Task statement – Copy the following listing word for word.

--- Data excerpts Enclosed Below ---

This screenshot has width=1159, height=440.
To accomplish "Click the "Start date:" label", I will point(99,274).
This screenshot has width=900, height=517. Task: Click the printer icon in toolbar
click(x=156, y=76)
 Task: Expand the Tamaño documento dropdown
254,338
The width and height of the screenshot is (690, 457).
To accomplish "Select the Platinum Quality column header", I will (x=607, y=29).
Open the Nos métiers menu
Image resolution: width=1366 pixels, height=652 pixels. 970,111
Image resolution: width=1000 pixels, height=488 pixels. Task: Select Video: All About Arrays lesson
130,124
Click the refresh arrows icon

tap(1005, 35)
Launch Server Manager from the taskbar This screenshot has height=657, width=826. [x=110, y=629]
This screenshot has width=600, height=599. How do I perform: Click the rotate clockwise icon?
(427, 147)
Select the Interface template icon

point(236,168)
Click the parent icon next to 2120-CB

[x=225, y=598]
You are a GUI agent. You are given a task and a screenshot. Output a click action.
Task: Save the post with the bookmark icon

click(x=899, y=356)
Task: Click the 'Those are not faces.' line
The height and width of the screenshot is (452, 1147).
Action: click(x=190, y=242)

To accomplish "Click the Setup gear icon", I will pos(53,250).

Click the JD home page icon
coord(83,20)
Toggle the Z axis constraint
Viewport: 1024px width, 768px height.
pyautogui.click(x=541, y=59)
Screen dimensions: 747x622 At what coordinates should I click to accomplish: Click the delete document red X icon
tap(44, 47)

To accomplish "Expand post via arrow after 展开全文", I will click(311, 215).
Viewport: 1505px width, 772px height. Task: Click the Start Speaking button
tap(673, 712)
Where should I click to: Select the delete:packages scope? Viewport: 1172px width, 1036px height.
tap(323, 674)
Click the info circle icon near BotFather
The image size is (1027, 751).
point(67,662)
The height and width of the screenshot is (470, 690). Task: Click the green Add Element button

--- End of Enclosed Data excerpts ---

Solution for this problem –
This screenshot has width=1159, height=440.
To accomplish "Click the "Start date:" label", I will point(99,274).
This screenshot has width=900, height=517. Task: Click the printer icon in toolbar
click(x=156, y=76)
 Task: Expand the Tamaño documento dropdown
254,338
The width and height of the screenshot is (690, 457).
To accomplish "Select the Platinum Quality column header", I will (x=607, y=29).
Open the Nos métiers menu
Image resolution: width=1366 pixels, height=652 pixels. 970,111
Image resolution: width=1000 pixels, height=488 pixels. Task: Select Video: All About Arrays lesson
130,124
Click the refresh arrows icon

tap(1005, 35)
Launch Server Manager from the taskbar This screenshot has height=657, width=826. [x=110, y=629]
This screenshot has width=600, height=599. How do I perform: Click the rotate clockwise icon?
(427, 147)
Select the Interface template icon

point(236,168)
Click the parent icon next to 2120-CB

[x=225, y=598]
You are a GUI agent. You are given a task and a screenshot. Output a click action.
Task: Save the post with the bookmark icon

click(x=899, y=356)
Task: Click the 'Those are not faces.' line
The height and width of the screenshot is (452, 1147).
Action: click(x=190, y=242)

To accomplish "Click the Setup gear icon", I will pos(53,250).

Click the JD home page icon
coord(83,20)
Toggle the Z axis constraint
Viewport: 1024px width, 768px height.
pyautogui.click(x=541, y=59)
Screen dimensions: 747x622 At what coordinates should I click to accomplish: Click the delete document red X icon
tap(44, 47)

To accomplish "Expand post via arrow after 展开全文", I will click(311, 215).
Viewport: 1505px width, 772px height. Task: Click the Start Speaking button
tap(673, 712)
Where should I click to: Select the delete:packages scope? Viewport: 1172px width, 1036px height.
tap(323, 674)
Click the info circle icon near BotFather
The image size is (1027, 751).
point(67,662)
The height and width of the screenshot is (470, 690). Task: Click the green Add Element button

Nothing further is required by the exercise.